A new survey has revealed data as to the trends of feeding infants with breast milk coming from other women. The practice is not without dangers.
Providing donor milk to one’s infant might turn out to be a bad decision. A new survey has revealed that mothers using shared breast milk to feed their babies do not always weigh the risks involved; one-third of women surveryed who indulge in this practice do not consider the health of the breast milk donor. Furthermore, only few of them are discussing with their doctor whether to use donor milk or not.
“We’re trying to play catch-up to understanding something that thousands of women are already doing so that health care professionals and women can make better decisions for themselves and their babies,” said Sarah Keim, an investigator from the Center for Biobehavioral Health at The Research Institute at Nationwide Children’s Hospital in Columbus, Ohio.
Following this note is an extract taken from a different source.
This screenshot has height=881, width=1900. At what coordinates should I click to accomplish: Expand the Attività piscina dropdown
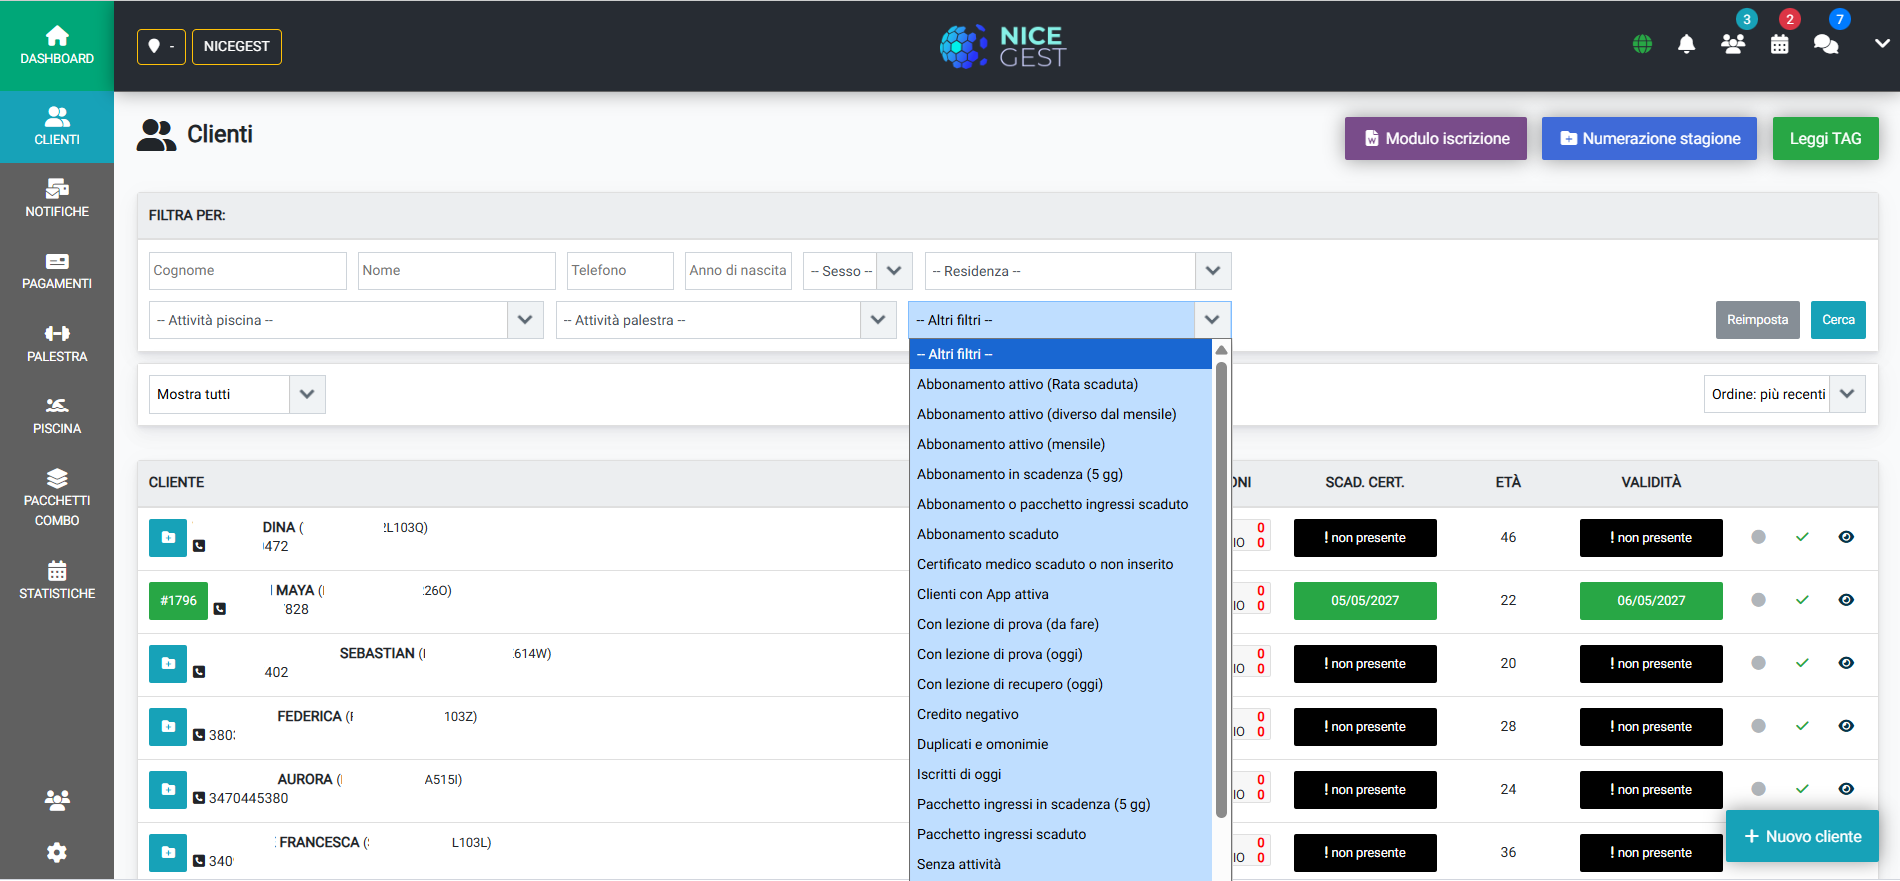346,320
“Our study found that friends and relatives and the media are playing a huge role in education and dialogue around breast milk sharing, but that health care practitioners are being left out,” Keim said in a hospital news release. “And that’s concerning, because there are risks involved with feeding your baby breast milk from another woman—friend or stranger.”
Many women are led to using shared breast milk for their babies because of the inability to breastfeed themselves. As a consequence, breast milk is traded with the aim of providing ‘healthy milk’ to babies. As a matter of fact, the milk might not always be healthy. Studies have shown that breast milk sold online may be contaminated with cow’s milk, bacteria or even chemicals.
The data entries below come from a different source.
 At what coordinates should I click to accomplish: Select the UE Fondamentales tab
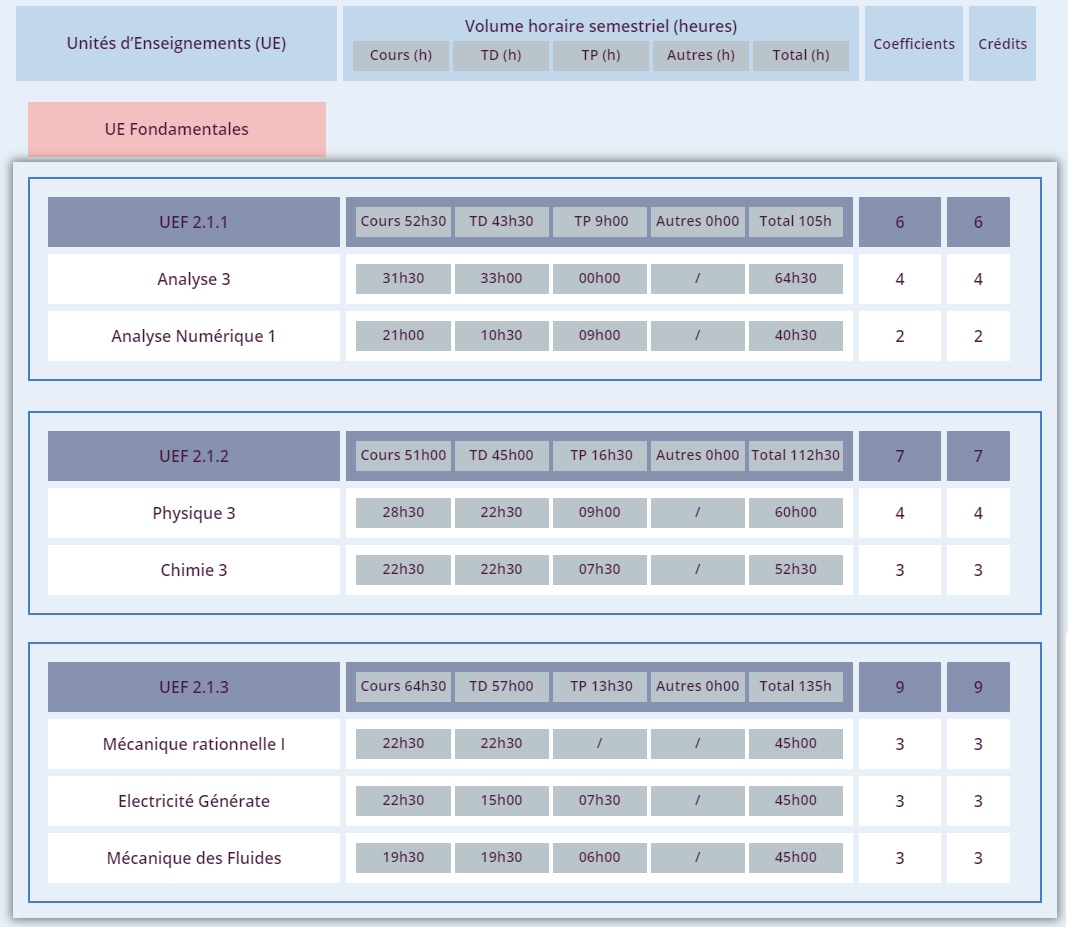point(177,130)
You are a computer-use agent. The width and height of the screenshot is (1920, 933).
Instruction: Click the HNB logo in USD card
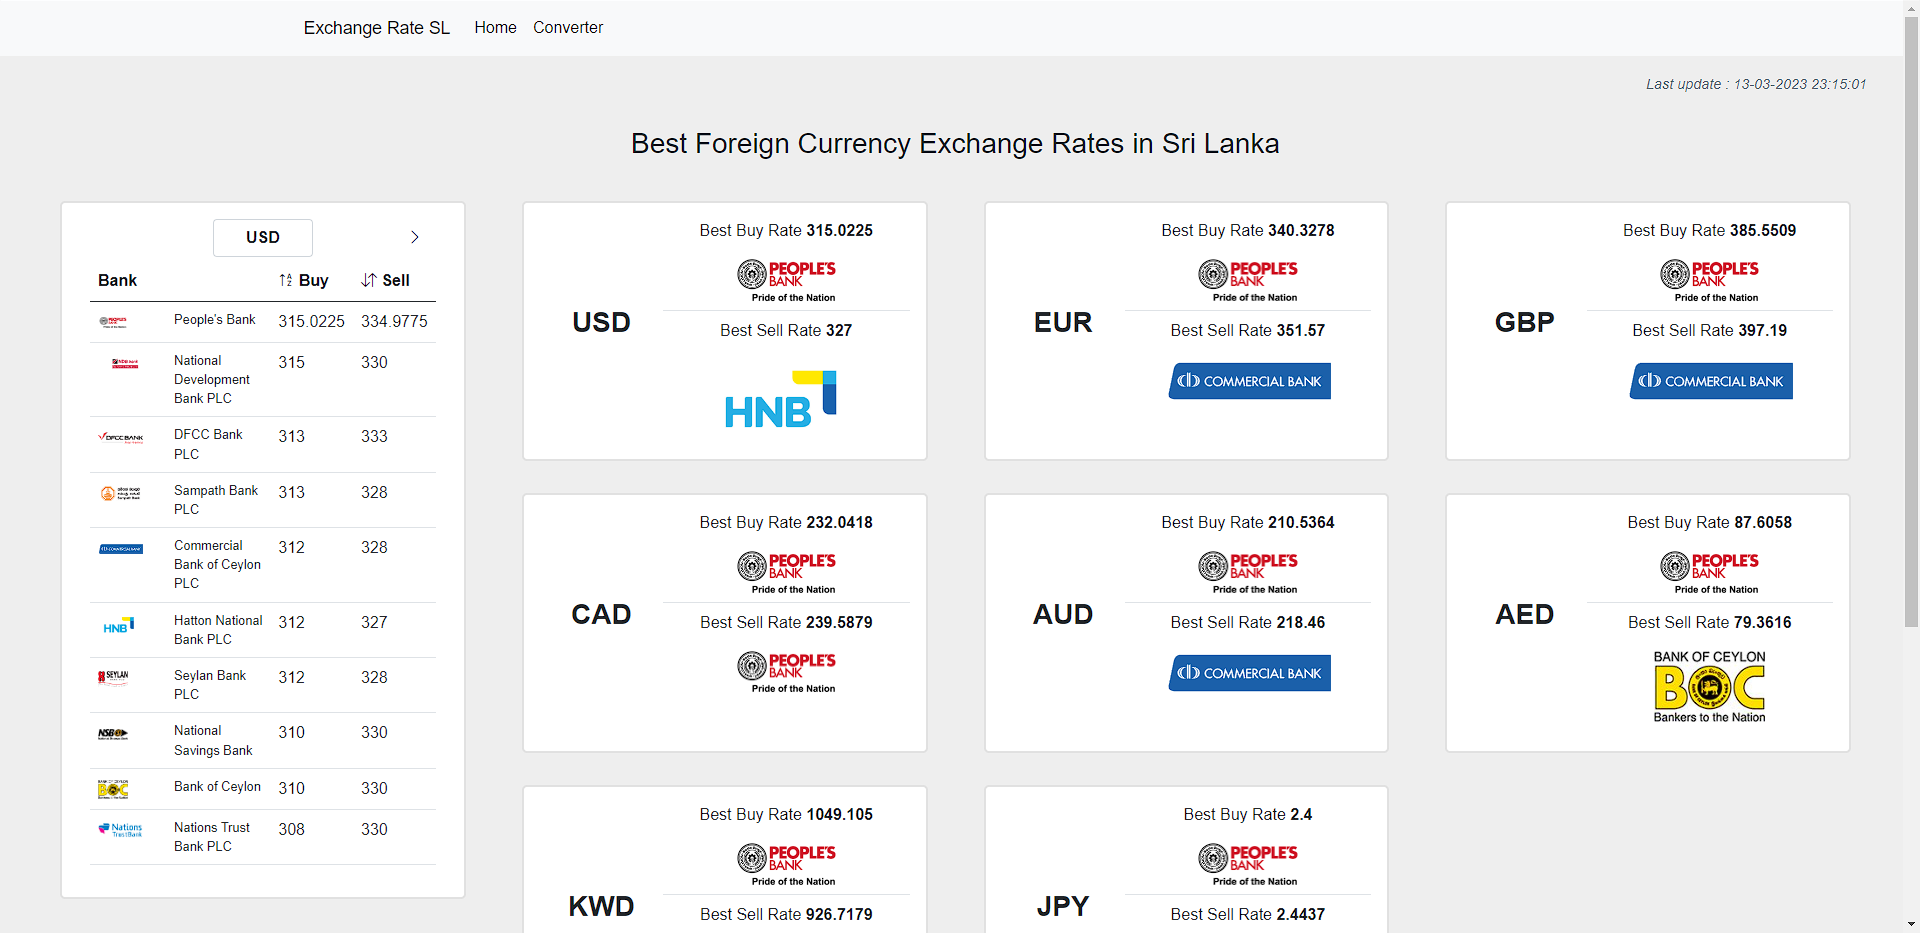(x=781, y=399)
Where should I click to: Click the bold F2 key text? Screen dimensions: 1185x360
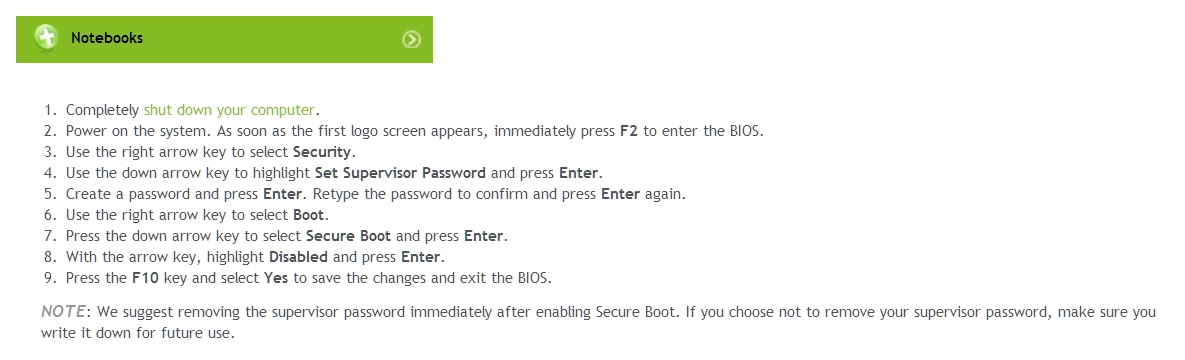(x=629, y=131)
However, many women seem to be unaware of the potential hazards. The survey shows that 33 % of the participants do not consider enquiring about the health of the donor as a priority. 27 % of them stated not having considered the safety of feeding their children another woman’s breast milk.
“This is the first study to look at the characteristics of women who are more or less likely to engage in the practice of breast milk sharing, and can help give physicians a starting point for dialogue with their patients,” Keim said.
“If you have difficulty with breast-feeding, seek help right away, and if breast-feeding isn’t an option, work closely with your baby’s pediatrician to come up with a plan for feeding your baby that meets their unique needs. Some babies have difficulty growing or have medical conditions that require different strategies,” Keim advised.